Oct 21, 2008 09:52
So I'm just in the library. No real reason to be here right now. Just killing time. Nice title intro right. I forgot Amanda started a new journal. It's funny cuz I have one of those too. Cept I might make that one public. Not sure how. Hrm....well I was thinking of making it into something interesting. This is more of the place where I breathe out inanities and get a grip on my life somewhere. Gosh I have so much more of the day to go. I shoulda gone to the gym. That's FO SHO gonna happen after MLP. Nuff of this dilly dallying. ALTHOUGH I am rather pleased that I did a lot of work yesterday in lieu of it. If I hadn't had those biscuits...ahhh enough of that.

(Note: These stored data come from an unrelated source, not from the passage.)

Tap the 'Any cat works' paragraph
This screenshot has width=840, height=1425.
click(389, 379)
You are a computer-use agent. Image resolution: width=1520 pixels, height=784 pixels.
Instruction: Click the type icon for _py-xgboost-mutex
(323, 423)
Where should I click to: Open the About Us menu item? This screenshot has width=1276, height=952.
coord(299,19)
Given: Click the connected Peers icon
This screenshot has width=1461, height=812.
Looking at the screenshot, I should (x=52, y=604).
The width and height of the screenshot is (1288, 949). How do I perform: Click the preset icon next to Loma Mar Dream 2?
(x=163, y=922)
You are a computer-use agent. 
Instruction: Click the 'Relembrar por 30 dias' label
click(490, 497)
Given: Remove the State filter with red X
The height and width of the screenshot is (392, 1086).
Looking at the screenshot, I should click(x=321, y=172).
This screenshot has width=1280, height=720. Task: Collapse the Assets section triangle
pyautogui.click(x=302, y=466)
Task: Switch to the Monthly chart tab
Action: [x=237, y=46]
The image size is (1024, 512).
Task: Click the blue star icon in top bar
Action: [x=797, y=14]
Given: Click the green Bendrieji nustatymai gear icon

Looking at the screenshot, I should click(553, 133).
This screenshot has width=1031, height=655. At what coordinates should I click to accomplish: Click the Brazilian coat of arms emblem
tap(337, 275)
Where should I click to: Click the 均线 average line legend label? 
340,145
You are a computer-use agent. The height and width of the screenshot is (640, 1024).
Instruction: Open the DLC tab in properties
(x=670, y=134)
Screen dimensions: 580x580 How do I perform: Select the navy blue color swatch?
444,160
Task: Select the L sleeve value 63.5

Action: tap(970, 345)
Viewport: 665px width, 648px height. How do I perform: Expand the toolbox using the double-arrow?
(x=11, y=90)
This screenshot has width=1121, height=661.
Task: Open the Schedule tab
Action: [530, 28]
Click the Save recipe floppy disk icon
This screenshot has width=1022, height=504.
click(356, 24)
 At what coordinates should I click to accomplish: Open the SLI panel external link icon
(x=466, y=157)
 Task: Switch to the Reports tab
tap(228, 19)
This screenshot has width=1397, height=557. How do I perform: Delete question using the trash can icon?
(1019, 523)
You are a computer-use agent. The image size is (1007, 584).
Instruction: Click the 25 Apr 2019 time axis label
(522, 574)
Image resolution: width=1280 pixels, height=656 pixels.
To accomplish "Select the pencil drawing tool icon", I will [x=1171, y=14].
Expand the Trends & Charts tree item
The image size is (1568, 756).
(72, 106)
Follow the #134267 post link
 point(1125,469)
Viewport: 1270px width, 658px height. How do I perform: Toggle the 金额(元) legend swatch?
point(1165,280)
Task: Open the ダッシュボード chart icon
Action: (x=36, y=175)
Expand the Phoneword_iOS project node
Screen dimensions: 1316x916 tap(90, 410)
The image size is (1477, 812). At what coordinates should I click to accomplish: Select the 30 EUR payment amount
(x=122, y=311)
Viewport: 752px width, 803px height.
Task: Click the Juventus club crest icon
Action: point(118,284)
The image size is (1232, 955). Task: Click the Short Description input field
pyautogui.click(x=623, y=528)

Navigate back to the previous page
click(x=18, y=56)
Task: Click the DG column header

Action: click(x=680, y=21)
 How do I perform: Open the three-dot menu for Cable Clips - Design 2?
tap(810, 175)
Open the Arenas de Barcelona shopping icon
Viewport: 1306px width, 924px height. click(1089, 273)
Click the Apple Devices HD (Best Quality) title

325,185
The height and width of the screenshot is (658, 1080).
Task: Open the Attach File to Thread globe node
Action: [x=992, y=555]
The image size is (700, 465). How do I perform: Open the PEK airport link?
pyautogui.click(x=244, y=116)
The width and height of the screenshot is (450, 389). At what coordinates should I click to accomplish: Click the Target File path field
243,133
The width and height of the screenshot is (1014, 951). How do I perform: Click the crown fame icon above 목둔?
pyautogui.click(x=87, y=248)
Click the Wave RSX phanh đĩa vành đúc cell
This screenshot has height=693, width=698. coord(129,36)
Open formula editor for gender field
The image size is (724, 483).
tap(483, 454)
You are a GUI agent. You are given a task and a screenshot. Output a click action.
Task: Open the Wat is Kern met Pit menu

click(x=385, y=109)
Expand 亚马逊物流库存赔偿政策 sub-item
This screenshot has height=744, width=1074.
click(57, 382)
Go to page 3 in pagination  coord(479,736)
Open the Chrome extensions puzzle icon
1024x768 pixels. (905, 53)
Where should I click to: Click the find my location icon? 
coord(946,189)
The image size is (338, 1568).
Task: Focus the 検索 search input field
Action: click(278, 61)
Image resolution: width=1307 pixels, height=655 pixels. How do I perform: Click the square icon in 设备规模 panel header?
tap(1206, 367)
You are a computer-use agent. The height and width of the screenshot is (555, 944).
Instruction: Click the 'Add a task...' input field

So funny story. I canceled my Facebook account for a temporary period so that I could do work in the library. I like being disconnected sometimes. It's freeing. I remember when everything electronic around me died. I liked it. But I've gone through that before. Anyway...so my dad caught wind of the whole situation. And my parents freaked. "Why would Vanessa be off of Facebook?!!!" Since I guess I'm attached to that at the un-hip (har har). Yeah so my sister wrote to me saying that drama occurred. Annoying. And my father is a faithless man. Faithless and sorrowful. Interesting how something so silly could reveal a deep meaning. I don't know really. Still...so yes. He's a faithless man with negativity surrounding his whole core. He doesn't have any light in him. He feels like he could be a good man. But no. There's too much bitterness that made him rotten. He cares, but is uncaring all at the same time. I'm not sure what to do. I just know I've gotten more into my faith. He supposedly said something about a cult? Just cuz I had "I LOVE CHURCH!!" as my religious views. Fine, whatever. Still the man knows how to undermine and attack things that are close to you. He's good at that. And my sister made a pretty good point as well
"I don't even think he has a specific religion or belief..I think that his sole point of being is to reject, denounce, or contradict anything..."
Yeah looks that way.
Dunno what to do about it. Part of me is mad, and the other part wants to do something about it.
I'm here with Jack. He sucks. I hate him.